Autor*in Anna Rees, 03.14.16

The app Ally not only offers useful info on the quickest way to get from A to B, it also looks to use crowdsourcing to sustainably improve public transport networks.

Many smartphone users know the app Allryder. What many possibly don’t know: Allryder is now Ally. The app delivers not only quick and easy routes to get from A to B, it also works towards another goal: in areas with an existing public transport system, Ally provides data to optimise it. In areas where there is no such network, the app could be used to set one up.

The former case relates, for example, to cities such as London, where a double-decker bus could be replaced by a smaller model so long as knowledge and data about use and capacity during certain times is available. This helps save money and also creates more space on the road and reduces CO2 emissions. The latter case relates to the numerous cities worldwide that have no public transport system.
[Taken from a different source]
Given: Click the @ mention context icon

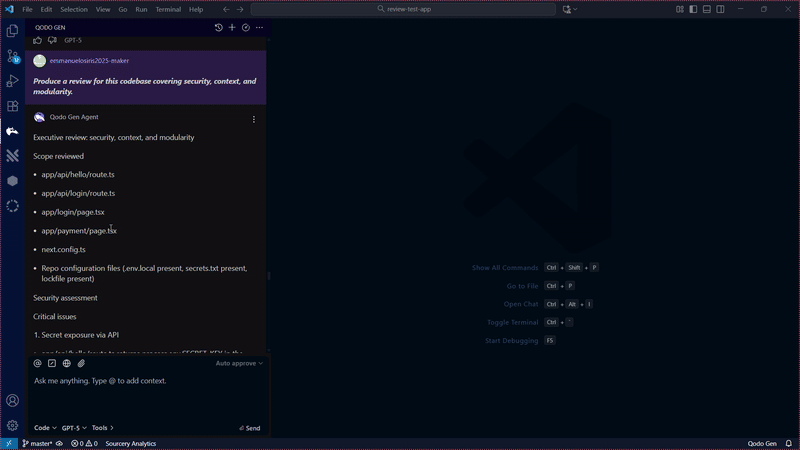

In these areas, small entrepreneurs and organisations bridge the gaps but information on the informal transport sector is hard to come by.

Take Istanbul, for example. According to Ally, the informal sector covers 70 per cent of transport, using services like private mini buses. But knowing when and which routes these buses take is not clear and the whole thing is logistically not very effective.

Track Your City

But how does Ally gather its data in places where there is no official information? Here, crowdsourcing is the key word: people on the ground feed information into the app. As part of the first step, small groups of citizens and international employees of Allryder are motivated via social media to map the public transport system in their city using a simplified version of the app. 100 active users are enough to chart a city that has over one million residents. To map out Dar es Salaam (population 1.3 million) in Tanzania, a group of students from the University of Dar, equipped with a GPS tracker, wound through the city, plotting out all minibuses and other unofficial transport until they were all recorded. More here: Track your city.

In the second step, the app is made accessible to all, allowing the people to use the available information and improve upon existing data. If the app is used by many people and the information library constantly expanded, reliable statistics on people’s mobility behaviour can be formed, which can then be used to make public transport in the respective cities more efficient and, in the best case scenario, more sustainable.

Of course, the whole thing could be taken even further. What if the corresponding CO2 emissions to each connection point were indicated? Ideally with the most environmentally-friendly option ranked first. The app that can do that – that’s the app we’re waiting for.

Tea after Twelve has an interesting interview with co-founder Maxim Nohroudi: Big Data – Improving the Public Transport System

Translated from this article by Sarah-Indra that was originally published on our German-language platform.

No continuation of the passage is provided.